Las antaño llanuras aluviales, o de inundación, de los ríos
contenían las crecidas de su caudal, fuerza y nivel. Al ser ocupadas para usos
urbanísticos, agropecuarios, forestales o energéticos, se les ha privado de ese
mecanismo de regulación hídrica. Otro tanto cabría decir de los embalses y
canalizaciones que interfieren en su dinámica y funcionalidad, dentro del
propio sistema-cuenca.
Las avenidas de los ríos que conocemos – hoy retransmitidas
en directo por las cadenas de televisión y las redes sociales - no son una
catástrofe natural, ni está detrás el cambio climático.

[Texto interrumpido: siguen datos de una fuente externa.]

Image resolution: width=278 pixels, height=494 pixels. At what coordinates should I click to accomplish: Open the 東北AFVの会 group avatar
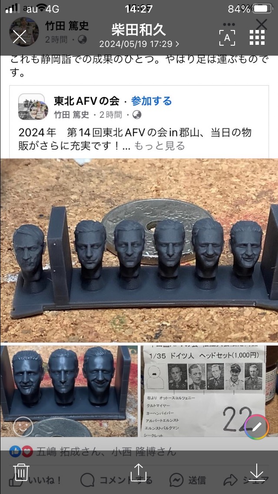pos(31,107)
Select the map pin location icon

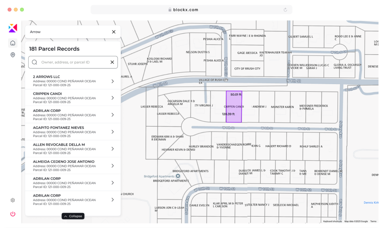click(13, 55)
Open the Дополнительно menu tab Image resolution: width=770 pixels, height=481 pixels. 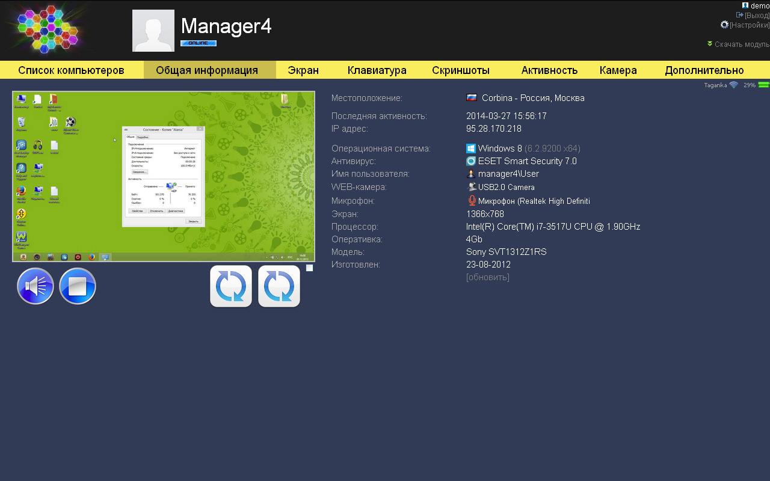click(704, 70)
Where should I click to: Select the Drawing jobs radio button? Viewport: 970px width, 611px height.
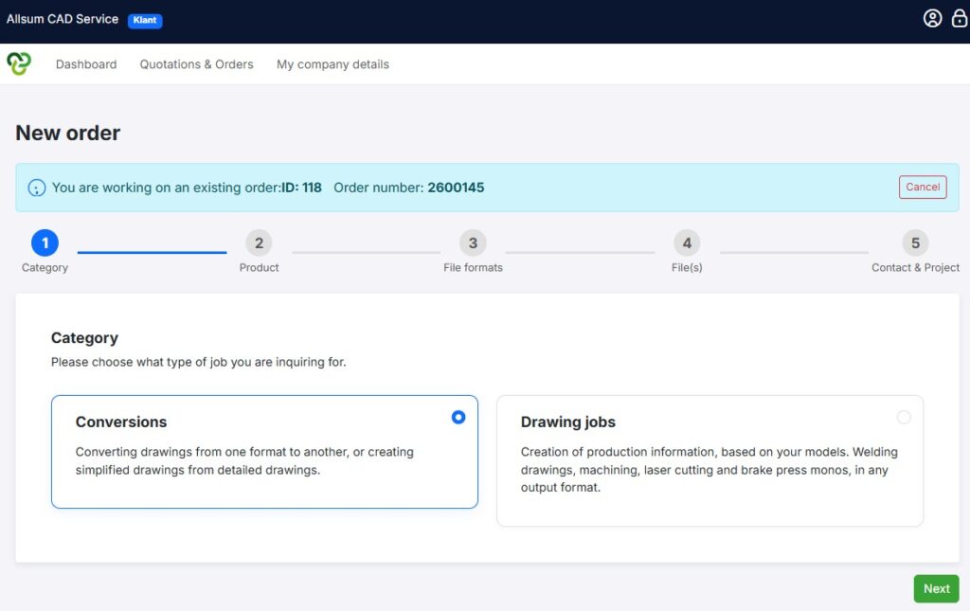click(x=904, y=417)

Es pura y simplemente
fruto de una arrogante y autoritaria planificación del territorio, al dictado
de las grandes constructoras, influyentes comunidades de regantes y promotores
inmobiliarios. En dictadura y en democracia. Un desastre medioambiental
extrañamente hibridado (o no tanto) con el despotismo y la corrupción.
El maltrato histórico, el desdén y la incultura que ha
caracterizado la relación con nuestros ríos es todo un paradigma. Por
desgracia, en este asunto, no tenemos las manos limpias en La Mancha.
Y debería provocarnos dolor, un profundo desgarro.